THE recent increase in the number of hungry people in the world requires immediate action to reverse this situation, FAO Director-General José Graziano da Silva told members of the FAO Council on Dec 4.
He noted that the latest hunger figure – 815 million people – marked the first increase after more than a decade of steady decline. Obesity and overweight are also growing, in developed and developing countries, posing another cost of current food systems, he noted.
“The most important thing to do now is to build the resilience of poor people to face the impacts of conflicts and climate change,” making sure that humanitarian assistance is combined with development actions to chart a course towards the eradication of hunger by 2030, he said.
This basically means new investments – I would say much more investments – from the public but also the private sector,” Graziano da Silva said.
The FAO Council manages administrative and financial affairs between biennial meetings of the FAO Conference. Eight cabinet-level officials – from Burkina Faso, Cabo Verde, Cameroon, Costa Rica, Zambia, Paraguay and the Russian Federation – are participating in the week-long meeting, which side events focusing on climate change, migration and food safety as well as World Soil Day on Tuesday.
The Director-General outlined major events in 2018, including high-level international symposia on agroecology, on Globally Important Agricultural Heritage Systems, a third on innovation for smallholder and family farmers that is also in the works, and plans to launch an International Platform for Biodiversity.
Those initiatives are designed “to support countries to put in place sustainable agricultural practices that combine food production, ecosystem services and climate-change resilience at the same time,” da Silva said.
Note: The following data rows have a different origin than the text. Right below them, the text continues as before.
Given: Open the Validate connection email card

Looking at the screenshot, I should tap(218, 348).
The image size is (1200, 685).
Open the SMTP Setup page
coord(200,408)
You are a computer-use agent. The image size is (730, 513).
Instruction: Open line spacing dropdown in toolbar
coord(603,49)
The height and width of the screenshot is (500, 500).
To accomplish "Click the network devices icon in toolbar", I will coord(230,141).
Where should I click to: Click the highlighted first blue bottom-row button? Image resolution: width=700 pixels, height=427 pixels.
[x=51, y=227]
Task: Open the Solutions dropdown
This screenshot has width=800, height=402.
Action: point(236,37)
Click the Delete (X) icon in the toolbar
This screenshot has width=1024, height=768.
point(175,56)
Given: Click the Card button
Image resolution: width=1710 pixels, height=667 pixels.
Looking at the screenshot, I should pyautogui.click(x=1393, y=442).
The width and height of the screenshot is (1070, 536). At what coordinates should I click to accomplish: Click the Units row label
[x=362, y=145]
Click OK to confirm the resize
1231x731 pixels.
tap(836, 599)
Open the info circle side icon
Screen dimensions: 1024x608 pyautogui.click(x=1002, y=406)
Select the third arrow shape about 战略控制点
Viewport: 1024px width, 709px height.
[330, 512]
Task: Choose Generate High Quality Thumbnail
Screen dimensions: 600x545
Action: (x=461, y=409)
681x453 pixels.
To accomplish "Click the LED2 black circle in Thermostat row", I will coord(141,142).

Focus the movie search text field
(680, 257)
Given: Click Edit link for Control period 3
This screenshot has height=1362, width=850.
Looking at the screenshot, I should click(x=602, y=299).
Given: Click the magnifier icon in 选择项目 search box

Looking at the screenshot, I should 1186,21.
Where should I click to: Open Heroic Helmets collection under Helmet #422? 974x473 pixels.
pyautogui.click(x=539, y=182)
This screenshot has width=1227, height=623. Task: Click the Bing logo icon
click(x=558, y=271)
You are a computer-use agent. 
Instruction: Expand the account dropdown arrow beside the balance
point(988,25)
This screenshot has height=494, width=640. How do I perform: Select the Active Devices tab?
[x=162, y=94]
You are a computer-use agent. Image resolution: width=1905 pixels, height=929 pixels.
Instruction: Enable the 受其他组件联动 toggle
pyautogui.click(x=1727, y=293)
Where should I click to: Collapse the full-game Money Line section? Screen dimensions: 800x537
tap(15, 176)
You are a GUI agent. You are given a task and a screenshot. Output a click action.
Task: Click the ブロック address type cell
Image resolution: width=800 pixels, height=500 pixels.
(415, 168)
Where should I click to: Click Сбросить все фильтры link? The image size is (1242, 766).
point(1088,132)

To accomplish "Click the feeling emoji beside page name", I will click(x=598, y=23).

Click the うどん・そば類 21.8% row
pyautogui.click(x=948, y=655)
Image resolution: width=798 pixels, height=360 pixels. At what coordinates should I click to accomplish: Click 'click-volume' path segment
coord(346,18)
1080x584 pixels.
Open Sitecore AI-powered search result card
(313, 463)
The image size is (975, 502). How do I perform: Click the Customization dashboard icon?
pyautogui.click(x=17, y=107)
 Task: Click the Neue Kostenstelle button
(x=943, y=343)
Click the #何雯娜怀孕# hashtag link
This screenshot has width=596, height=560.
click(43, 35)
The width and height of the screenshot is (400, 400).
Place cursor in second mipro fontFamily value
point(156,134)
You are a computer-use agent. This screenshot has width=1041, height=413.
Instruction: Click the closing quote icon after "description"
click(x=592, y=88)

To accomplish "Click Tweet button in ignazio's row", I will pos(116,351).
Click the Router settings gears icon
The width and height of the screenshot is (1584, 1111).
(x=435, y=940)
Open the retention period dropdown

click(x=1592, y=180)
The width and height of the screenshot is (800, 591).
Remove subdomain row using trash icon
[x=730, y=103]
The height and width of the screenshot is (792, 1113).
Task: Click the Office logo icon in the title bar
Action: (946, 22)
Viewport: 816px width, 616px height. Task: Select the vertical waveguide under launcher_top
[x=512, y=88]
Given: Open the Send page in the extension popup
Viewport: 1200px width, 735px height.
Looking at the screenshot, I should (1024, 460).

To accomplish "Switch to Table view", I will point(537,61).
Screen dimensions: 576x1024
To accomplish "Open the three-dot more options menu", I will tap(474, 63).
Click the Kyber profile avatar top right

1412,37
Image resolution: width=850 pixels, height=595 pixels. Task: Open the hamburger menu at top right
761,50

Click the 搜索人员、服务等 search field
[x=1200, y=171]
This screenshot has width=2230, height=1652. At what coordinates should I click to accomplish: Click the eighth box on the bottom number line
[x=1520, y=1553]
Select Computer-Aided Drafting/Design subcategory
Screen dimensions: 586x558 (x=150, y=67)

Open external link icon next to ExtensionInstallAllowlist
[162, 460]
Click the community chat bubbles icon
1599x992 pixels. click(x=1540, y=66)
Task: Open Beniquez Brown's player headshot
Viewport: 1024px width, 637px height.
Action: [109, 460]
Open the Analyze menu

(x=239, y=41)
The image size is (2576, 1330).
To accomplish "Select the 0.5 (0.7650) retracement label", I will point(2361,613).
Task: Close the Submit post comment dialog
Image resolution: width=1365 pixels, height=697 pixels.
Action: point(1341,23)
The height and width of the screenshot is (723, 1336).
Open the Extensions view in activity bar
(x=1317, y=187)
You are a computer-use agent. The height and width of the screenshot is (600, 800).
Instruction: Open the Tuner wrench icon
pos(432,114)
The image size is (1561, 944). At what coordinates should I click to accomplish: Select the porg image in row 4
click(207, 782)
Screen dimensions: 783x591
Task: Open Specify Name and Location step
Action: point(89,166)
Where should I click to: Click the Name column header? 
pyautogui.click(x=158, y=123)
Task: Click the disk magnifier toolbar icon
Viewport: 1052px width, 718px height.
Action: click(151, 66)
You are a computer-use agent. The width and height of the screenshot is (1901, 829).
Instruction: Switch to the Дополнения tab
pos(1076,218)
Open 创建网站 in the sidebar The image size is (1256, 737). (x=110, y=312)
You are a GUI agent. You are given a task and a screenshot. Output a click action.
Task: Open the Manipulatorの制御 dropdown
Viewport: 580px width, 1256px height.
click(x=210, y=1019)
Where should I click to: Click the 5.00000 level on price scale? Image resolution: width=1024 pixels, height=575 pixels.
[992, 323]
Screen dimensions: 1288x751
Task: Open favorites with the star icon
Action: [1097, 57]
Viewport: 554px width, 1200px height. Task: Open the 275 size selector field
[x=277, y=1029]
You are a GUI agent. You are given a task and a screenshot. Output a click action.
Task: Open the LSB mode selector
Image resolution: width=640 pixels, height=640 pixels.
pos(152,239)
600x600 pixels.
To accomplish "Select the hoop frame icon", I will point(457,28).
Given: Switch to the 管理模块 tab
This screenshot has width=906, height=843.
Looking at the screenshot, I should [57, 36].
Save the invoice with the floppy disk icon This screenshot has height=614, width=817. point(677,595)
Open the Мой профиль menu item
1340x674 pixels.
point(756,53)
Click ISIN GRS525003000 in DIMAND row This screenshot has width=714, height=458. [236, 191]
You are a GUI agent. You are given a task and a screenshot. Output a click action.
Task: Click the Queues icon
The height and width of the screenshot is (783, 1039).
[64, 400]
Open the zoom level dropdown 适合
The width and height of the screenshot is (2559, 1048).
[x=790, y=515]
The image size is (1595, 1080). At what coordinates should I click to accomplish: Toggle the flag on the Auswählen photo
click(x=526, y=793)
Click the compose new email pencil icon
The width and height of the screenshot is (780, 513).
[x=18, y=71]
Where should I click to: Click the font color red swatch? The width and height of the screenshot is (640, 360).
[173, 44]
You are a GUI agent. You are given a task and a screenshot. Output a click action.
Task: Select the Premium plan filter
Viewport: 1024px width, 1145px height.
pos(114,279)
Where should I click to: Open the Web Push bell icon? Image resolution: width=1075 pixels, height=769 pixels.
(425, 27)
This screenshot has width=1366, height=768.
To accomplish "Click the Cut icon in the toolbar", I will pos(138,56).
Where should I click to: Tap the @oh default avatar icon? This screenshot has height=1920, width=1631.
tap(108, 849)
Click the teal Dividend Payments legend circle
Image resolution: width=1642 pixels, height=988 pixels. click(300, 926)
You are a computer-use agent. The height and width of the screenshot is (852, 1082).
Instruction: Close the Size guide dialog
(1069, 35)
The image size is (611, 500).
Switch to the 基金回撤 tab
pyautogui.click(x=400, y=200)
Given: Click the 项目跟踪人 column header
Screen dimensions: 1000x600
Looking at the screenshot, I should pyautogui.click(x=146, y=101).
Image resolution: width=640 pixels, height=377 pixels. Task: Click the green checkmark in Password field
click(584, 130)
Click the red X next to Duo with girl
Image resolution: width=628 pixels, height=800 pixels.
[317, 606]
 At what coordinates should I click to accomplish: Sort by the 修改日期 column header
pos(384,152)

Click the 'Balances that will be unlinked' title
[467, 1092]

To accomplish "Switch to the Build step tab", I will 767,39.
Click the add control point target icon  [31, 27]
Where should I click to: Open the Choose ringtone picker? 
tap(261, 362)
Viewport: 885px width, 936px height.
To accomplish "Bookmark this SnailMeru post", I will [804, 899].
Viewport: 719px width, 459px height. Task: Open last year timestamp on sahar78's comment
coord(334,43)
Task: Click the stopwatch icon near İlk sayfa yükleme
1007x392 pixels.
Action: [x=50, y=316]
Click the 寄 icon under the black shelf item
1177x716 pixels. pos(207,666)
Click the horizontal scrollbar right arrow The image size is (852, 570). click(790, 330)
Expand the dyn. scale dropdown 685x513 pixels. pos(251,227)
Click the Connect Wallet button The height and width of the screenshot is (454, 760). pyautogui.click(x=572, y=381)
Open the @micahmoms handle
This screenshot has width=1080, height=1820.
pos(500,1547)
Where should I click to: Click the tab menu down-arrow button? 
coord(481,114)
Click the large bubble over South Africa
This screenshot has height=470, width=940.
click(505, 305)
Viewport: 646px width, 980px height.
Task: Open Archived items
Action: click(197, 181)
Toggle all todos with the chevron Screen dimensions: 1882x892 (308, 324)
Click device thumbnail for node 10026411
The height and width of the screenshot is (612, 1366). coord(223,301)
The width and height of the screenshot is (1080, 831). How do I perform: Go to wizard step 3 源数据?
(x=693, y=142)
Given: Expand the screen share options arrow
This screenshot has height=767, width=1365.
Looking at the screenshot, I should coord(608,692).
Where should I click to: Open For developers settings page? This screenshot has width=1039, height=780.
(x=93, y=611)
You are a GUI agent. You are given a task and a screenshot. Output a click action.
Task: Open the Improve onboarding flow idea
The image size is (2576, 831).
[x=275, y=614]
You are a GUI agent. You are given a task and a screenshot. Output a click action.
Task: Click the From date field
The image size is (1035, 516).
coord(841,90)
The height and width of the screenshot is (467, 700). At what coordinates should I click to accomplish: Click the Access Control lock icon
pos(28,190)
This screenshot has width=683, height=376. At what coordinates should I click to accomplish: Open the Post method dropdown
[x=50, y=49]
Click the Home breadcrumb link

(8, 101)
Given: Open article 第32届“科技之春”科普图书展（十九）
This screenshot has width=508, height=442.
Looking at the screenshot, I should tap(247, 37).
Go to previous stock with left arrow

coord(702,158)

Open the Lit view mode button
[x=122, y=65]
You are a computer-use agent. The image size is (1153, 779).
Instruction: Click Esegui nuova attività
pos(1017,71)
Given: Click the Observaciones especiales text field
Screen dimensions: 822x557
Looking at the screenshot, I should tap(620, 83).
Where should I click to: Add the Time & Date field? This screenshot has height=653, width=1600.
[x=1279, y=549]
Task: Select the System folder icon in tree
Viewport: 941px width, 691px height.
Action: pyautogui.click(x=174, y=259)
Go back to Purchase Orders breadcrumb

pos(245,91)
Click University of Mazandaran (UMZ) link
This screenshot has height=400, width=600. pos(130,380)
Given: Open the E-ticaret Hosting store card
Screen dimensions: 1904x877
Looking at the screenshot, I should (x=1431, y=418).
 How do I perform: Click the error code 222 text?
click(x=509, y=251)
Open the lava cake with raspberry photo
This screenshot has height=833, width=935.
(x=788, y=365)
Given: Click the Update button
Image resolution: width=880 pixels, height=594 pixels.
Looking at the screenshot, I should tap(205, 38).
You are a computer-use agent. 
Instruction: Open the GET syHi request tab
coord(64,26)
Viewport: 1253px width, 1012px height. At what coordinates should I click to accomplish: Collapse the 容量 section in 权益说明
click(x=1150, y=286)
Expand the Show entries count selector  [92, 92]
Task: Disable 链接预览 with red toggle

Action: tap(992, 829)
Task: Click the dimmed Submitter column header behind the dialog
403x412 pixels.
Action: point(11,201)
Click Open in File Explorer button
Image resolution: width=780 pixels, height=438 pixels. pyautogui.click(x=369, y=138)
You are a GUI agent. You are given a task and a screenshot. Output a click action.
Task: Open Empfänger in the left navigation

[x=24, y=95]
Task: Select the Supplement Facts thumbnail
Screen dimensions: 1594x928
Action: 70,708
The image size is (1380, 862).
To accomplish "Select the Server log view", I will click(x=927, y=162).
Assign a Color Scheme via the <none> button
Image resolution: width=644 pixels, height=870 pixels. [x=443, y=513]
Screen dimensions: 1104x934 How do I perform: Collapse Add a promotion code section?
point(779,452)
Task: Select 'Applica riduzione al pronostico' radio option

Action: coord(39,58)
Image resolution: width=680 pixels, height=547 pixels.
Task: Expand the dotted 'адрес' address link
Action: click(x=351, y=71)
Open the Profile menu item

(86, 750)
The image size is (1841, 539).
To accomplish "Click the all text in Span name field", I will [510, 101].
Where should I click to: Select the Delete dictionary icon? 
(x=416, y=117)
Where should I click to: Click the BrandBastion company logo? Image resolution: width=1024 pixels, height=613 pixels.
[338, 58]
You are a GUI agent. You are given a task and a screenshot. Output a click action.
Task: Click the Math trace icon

Key opportunities “to put the fight against hunger back on track” come early in the year, at the African Union summit in Ethiopia and at FAO’s regional conferences, including the first one to be held in Sudan.
FAO will also act as co-chair of the Global Migration Group, comprised of 22 United Nations agencies and mandated to help draft – by the end of 2018 – a Global Compact on Safe, Regularly and Orderly Migration agreement.
As the Council reviews budgetary matters, da Silva also noted FAO’s efforts to boost its focus and effectiveness through the development of five Strategic Programme teams as well as other institutional measures aimed at decentralisation, at increased use of South-South and triangular cooperation and streamlining the Organisation’s country office network to assure greater flexibility in the use of budgeted resources.